Politiques grand âge
Rétrospective : 2024, l’année de l’incertitude
Entre crises politiques, dérèglement climatique, inflation qui perdure et conflits internationaux, 2024 a été éprouvante pour une majorité de Français. Et le secteur grand âge n’est pas épargné : les professionnels et les personnes fragiles qu’ils accompagnent ont été frappés de plein fouet, tout au long de l’année, par des vagues de doutes, de difficultés et d’instabilité. Retour sur une année compliquée, en espérant de jours meilleurs pour 2025.
Incertitude climatique
Avec de sévères inondations et une vague de grand froid pour démarrer l’année, et la catastrophe à Mayotte pour la terminer, difficile de nier la réalité du changement climatique et son impact sur les populations.

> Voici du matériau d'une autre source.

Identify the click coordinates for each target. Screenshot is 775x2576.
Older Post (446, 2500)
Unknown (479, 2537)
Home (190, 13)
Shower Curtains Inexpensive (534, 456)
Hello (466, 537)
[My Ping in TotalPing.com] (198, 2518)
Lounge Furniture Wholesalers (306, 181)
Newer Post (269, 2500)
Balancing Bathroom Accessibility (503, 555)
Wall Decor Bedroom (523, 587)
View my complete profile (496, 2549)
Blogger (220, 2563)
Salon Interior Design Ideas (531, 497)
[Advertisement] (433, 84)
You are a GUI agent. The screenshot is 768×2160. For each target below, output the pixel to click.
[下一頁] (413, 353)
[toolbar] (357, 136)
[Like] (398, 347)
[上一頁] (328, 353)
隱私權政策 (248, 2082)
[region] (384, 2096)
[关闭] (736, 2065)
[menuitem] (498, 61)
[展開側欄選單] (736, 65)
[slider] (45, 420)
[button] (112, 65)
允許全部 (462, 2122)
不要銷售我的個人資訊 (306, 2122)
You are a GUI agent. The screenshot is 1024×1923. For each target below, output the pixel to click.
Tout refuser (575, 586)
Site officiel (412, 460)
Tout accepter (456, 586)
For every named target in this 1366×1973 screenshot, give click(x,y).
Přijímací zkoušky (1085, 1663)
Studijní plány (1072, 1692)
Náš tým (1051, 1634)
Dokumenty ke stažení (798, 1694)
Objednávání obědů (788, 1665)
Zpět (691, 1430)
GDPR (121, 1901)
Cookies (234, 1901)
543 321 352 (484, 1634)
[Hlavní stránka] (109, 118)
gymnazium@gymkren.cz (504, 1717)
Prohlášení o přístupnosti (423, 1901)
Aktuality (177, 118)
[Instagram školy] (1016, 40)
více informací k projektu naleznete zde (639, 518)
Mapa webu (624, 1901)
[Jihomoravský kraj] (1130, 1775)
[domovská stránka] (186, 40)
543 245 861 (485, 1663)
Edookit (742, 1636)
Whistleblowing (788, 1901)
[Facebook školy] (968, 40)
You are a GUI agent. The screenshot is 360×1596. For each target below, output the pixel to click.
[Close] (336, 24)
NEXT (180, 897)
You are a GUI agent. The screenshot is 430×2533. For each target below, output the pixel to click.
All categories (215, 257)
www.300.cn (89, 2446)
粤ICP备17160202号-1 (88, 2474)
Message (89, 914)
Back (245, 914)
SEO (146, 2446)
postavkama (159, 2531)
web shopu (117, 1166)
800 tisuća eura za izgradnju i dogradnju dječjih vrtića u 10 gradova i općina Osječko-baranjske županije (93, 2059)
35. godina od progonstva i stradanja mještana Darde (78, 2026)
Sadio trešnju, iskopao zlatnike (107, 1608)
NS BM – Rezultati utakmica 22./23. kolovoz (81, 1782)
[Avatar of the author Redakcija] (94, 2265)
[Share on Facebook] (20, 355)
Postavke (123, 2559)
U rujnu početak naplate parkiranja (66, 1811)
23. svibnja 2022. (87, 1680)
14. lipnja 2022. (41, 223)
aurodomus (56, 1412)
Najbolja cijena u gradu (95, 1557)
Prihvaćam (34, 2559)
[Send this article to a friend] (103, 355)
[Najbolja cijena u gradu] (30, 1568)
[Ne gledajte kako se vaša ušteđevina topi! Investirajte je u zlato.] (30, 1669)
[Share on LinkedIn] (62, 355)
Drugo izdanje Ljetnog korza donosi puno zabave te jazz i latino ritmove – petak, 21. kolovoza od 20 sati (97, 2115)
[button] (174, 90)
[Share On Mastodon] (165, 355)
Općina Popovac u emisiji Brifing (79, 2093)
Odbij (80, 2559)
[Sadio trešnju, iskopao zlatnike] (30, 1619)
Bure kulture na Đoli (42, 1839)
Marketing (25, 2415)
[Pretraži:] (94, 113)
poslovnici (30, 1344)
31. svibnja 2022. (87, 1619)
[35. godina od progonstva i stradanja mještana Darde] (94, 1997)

La branche autonomie, consciente de l’urgence, prend sa part, même si elle compte seulement pour environ 1,5 % des émissions nationales de gaz à effet de serre, estime le Shift project.
Mais si l’ensemble des acteurs montrent « une réelle volonté d’agir » en ce sens, « la prise en compte des enjeux environnementaux dans le pilotage du plan Ségur reste encore insuffisante aujourd’hui », regrette l’Igas dans un rapport rendu public début juillet.
Incertitude politique
Côté politique, l’année commence par un remaniement : Fadila Khattabi succède à Aurore Bergé.
Les pros sont désabusés… mais continuent de se bouger, vaille que vaille. Ils lancent des initiatives, comme l’Uniopss qui appelle à la mobilisation de tout le secteur non lucratif, qui se constituera en Comité national permanent du secteur non lucratif des solidarités et de la santé en juillet, ou la Fnadepa qui veut secouer les politiques publiques, et rallie à sa cause une vingtaine d’organisations du secteur à la rentrée.
Des coalitions précipitées par l’instabilité politique qui règne tout au long de l’été : la dissolution surprise de l’Assemblée nationale le 9 juin laisse la France sans gouvernement pendant de longues semaines. Le 21 septembre, Paul Christophe devient ministre de l’Autonomie, de plein exercice.
Un poste qu’il ne conservera pas longtemps, puisque le gouvernement Barnier tombe le 4 décembre suite à une motion de censure provoquée par le recours à l'article 49.3 pour l'adoption, par l'Assemblée nationale, du PLFSS 2025.
Pas de budget de la Sécurité sociale, et pas non plus de gouvernement jusqu’au 23 décembre, lorsque le nouveau Premier ministre François Bayrou dévoile les noms des 35 ministres qu’il a choisis. Avec le retour de Catherine Vautrin, désormais ministre du Travail, de la Santé, des Solidarités et des Familles.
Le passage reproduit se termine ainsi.